• [ACTIVITY LIST]
a: In the text on An Banshenchas below, the quoted passage names the women who bore the early race. List all of them.
b: Print the part of the text on An Banshenchas starting at "The references to" and ending at "was her body.".
c: Proceed with the text on An Banshenchas, picking up after its last sentence.

• [READING TEXT]
▼

= Banshenchas =

Medieval text

An Banshenchas (literally "the woman lore") is a medieval text which collects brief descriptions of prominent women in Irish legend and history into a poetic narrative.

Unlike much of early Irish literature, An Banshenchas may be attributed to a specific author and date. The introduction of the poem states that Gilla Mo Dutu Úa Caiside, of Ard Brecáin in Meath, composed it in 1147.

==Content==

An Banshenchas is framed in a historical context and starts with Eve and other biblical women, moves to the legendary women of Irish mythology such as Étaín and Emer, then completes with later-day characters who are almost certainly historical, including a few women of the Hiberno-Norse aristocracy.

The references to each of the characters within are short; a few lines at most. For example, in regard to some early biblical figures:

Adam, Seth, pious Sili and Cain were the four first men who propagated multitudes. Eve, Olla, Pib and Pithib (women of power in the eternal world) bore the beautiful race: prosperous before the Flood and miserable afterwards. Eve was the only wife of mighty Adam. Olla was spouse of blameless Seth. Pib was the name of the wife of guilty Cain. She did not avoid evil. Pithib was wife of Sili of the prophets. Whiter than foam was her body.

▲

• [PROVIDED RECORDS]
▼

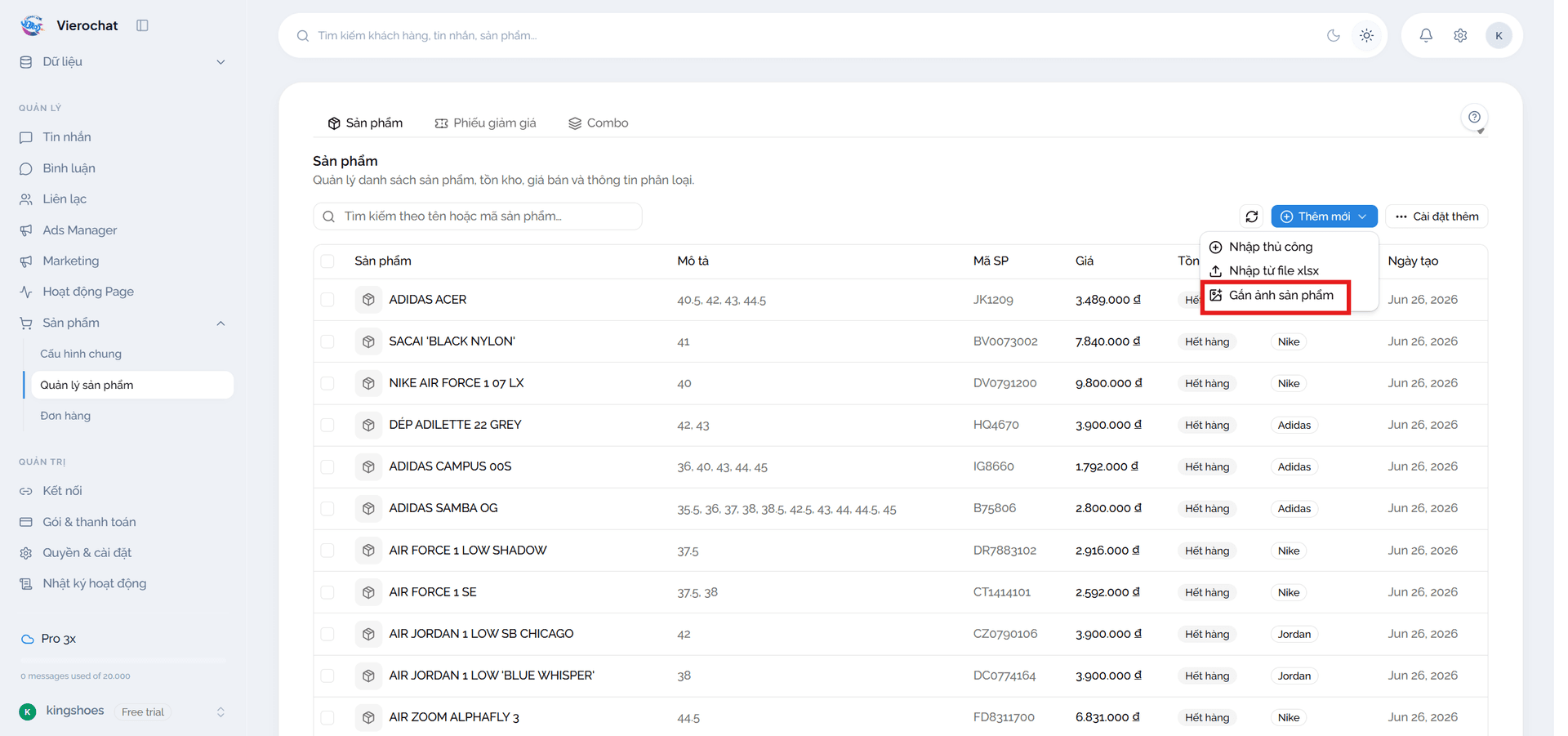Click the Cài đặt thêm button
Screen dimensions: 1568x736
[1437, 216]
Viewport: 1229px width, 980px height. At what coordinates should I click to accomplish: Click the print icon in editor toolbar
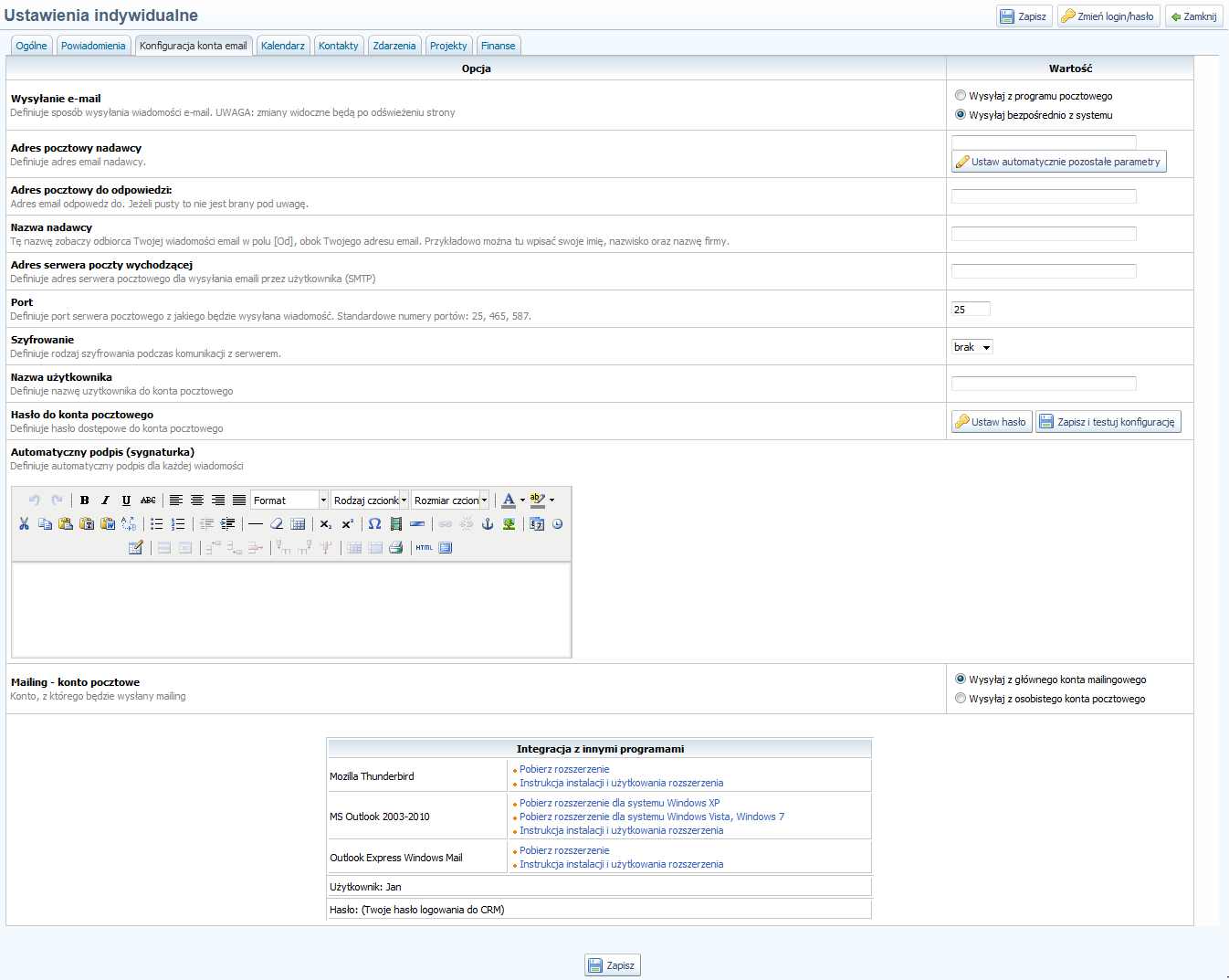(x=395, y=548)
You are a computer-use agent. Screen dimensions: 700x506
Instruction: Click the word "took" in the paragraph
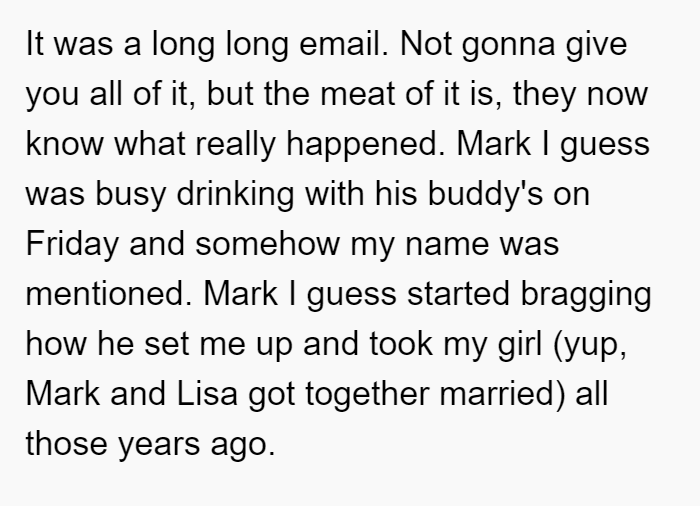(401, 344)
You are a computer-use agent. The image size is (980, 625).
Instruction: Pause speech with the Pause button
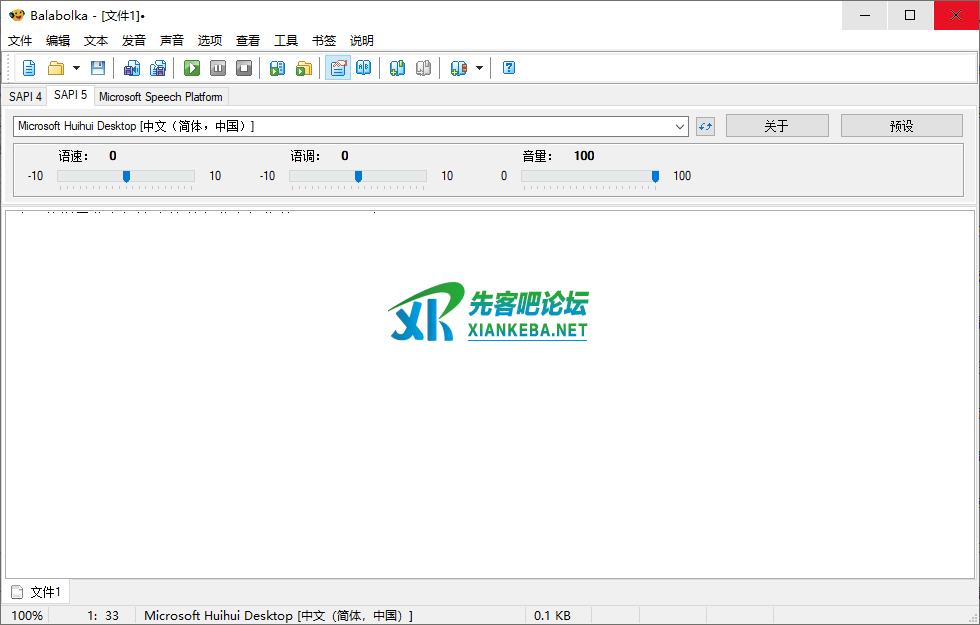(x=218, y=68)
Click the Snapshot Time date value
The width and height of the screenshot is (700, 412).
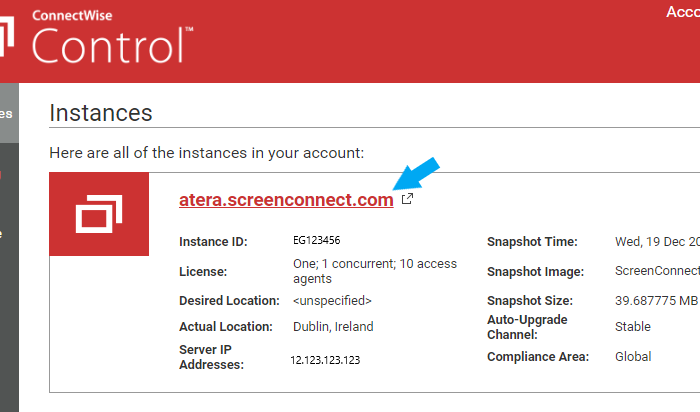click(x=656, y=242)
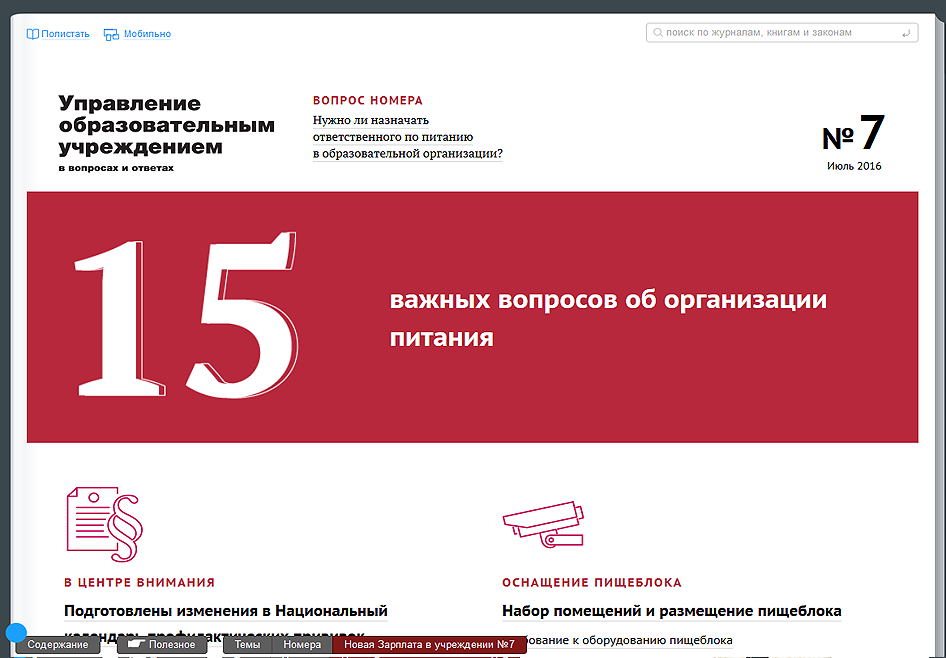Click the magnifier icon in the search box
The height and width of the screenshot is (658, 946).
pyautogui.click(x=657, y=33)
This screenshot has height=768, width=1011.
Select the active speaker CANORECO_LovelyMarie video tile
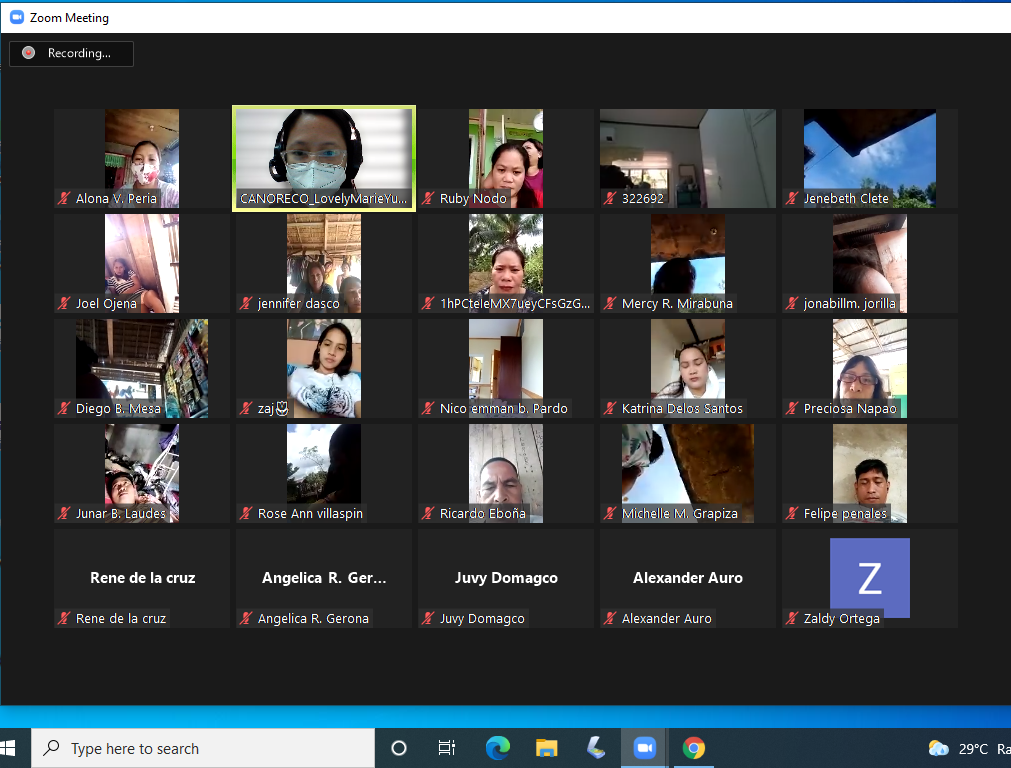[323, 158]

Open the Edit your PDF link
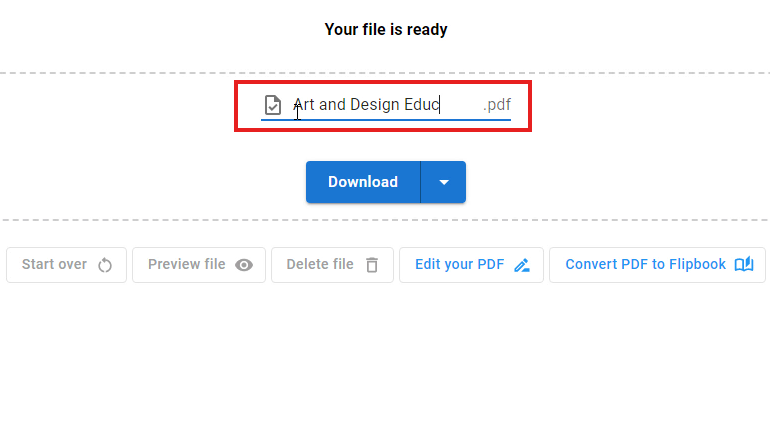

▲

• [EXERCISE RESPONSES]
a: Eve, Olla, Pib, Pithib

b:
The references to each of the characters within are short; a few lines at most. For example, in regard to some early biblical figures:

Adam, Seth, pious Sili and Cain were the four first men who propagated multitudes. Eve, Olla, Pib and Pithib (women of power in the eternal world) bore the beautiful race: prosperous before the Flood and miserable afterwards. Eve was the only wife of mighty Adam. Olla was spouse of blameless Seth. Pib was the name of the wife of guilty Cain. She did not avoid evil. Pithib was wife of Sili of the prophets. Whiter than foam was her body.

c:
Or regarding some of the legendary women of Ireland:

Etain was wife of Eochu Aireman, Esa was her daughter, evil were her rites. Her name is given to a lofty spot, allied by her crimes to pollution. Mes Buachalla was Esa's daughter. By her methods mariners were coarsened.

The stories of some of these women are known from other sources, ranging from the Book of Genesis, to the Wooing of Etain to other, less-well known sources. Some of the names within An Banshenchas are today just names that hint at stories that are long-lost but were known to Ó Caiside and his contemporaries.

==Manuscripts==

Copies of An Banshenchas are found in the Book of Leinster, Leabhar Ua Maine, and the Great Book of Lecan. Like the dinsenchas ("place lore") poems, the banshenchas poems are accompanied by prose commentary probably of a slightly later date.